▶ [WHAT NEEDS TO BE DONE]:
The lines from the start of the data through the line with "Task: Click the partially" are to be returned verbatim; all later lines are to be omitted.

▶ [GIVEN RECORDS]:
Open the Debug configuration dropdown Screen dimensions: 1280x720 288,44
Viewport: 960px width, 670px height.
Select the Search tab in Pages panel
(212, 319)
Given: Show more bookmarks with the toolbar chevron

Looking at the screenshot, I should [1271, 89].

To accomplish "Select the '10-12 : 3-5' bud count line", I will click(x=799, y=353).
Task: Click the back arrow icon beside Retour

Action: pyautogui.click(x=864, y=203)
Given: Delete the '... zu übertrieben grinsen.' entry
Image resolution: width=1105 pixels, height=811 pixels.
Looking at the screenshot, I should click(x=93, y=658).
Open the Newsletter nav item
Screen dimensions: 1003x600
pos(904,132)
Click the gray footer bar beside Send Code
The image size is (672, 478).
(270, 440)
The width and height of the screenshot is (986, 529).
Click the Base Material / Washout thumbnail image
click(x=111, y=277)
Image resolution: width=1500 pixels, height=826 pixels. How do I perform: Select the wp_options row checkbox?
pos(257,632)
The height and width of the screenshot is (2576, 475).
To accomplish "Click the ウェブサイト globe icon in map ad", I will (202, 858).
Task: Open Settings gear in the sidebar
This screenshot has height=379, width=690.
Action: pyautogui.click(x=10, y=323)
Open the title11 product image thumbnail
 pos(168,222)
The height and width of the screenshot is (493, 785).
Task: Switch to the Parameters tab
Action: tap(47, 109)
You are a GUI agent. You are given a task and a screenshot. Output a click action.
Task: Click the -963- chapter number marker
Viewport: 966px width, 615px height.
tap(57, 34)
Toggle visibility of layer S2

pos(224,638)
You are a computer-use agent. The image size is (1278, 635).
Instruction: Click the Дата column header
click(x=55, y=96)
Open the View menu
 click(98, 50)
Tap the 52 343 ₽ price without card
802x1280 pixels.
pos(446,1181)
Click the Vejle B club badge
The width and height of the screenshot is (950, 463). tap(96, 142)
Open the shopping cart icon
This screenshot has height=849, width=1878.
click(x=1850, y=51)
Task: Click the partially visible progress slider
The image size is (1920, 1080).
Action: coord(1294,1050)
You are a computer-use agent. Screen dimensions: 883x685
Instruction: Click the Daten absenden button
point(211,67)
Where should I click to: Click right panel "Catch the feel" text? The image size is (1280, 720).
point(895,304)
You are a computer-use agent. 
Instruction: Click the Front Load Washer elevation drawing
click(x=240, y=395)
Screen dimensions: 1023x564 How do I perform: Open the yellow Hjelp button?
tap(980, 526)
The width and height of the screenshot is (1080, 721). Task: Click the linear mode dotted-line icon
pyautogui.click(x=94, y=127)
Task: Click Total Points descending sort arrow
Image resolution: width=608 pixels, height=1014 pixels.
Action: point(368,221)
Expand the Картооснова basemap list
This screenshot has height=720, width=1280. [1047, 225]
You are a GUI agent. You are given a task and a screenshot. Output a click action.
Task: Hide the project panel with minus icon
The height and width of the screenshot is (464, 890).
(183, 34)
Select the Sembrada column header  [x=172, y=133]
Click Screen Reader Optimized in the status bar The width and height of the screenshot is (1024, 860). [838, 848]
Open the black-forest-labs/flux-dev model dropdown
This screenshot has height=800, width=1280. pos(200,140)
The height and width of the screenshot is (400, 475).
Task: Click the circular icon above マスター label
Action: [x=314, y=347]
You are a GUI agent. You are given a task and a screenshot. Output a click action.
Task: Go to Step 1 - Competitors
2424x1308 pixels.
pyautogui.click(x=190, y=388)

▶ [EXERCISE OUTPUT]:
Open the Debug configuration dropdown Screen dimensions: 1280x720 288,44
Viewport: 960px width, 670px height.
Select the Search tab in Pages panel
(212, 319)
Given: Show more bookmarks with the toolbar chevron

Looking at the screenshot, I should [1271, 89].

To accomplish "Select the '10-12 : 3-5' bud count line", I will click(x=799, y=353).
Task: Click the back arrow icon beside Retour

Action: pyautogui.click(x=864, y=203)
Given: Delete the '... zu übertrieben grinsen.' entry
Image resolution: width=1105 pixels, height=811 pixels.
Looking at the screenshot, I should click(x=93, y=658).
Open the Newsletter nav item
Screen dimensions: 1003x600
pos(904,132)
Click the gray footer bar beside Send Code
The image size is (672, 478).
(270, 440)
The width and height of the screenshot is (986, 529).
Click the Base Material / Washout thumbnail image
click(x=111, y=277)
Image resolution: width=1500 pixels, height=826 pixels. How do I perform: Select the wp_options row checkbox?
pos(257,632)
The height and width of the screenshot is (2576, 475).
To accomplish "Click the ウェブサイト globe icon in map ad", I will (202, 858).
Task: Open Settings gear in the sidebar
This screenshot has height=379, width=690.
Action: pyautogui.click(x=10, y=323)
Open the title11 product image thumbnail
 pos(168,222)
The height and width of the screenshot is (493, 785).
Task: Switch to the Parameters tab
Action: tap(47, 109)
You are a GUI agent. You are given a task and a screenshot. Output a click action.
Task: Click the -963- chapter number marker
Viewport: 966px width, 615px height.
tap(57, 34)
Toggle visibility of layer S2

pos(224,638)
You are a computer-use agent. The image size is (1278, 635).
Instruction: Click the Дата column header
click(x=55, y=96)
Open the View menu
 click(98, 50)
Tap the 52 343 ₽ price without card
802x1280 pixels.
pos(446,1181)
Click the Vejle B club badge
The width and height of the screenshot is (950, 463). tap(96, 142)
Open the shopping cart icon
This screenshot has height=849, width=1878.
click(x=1850, y=51)
Task: Click the partially visible progress slider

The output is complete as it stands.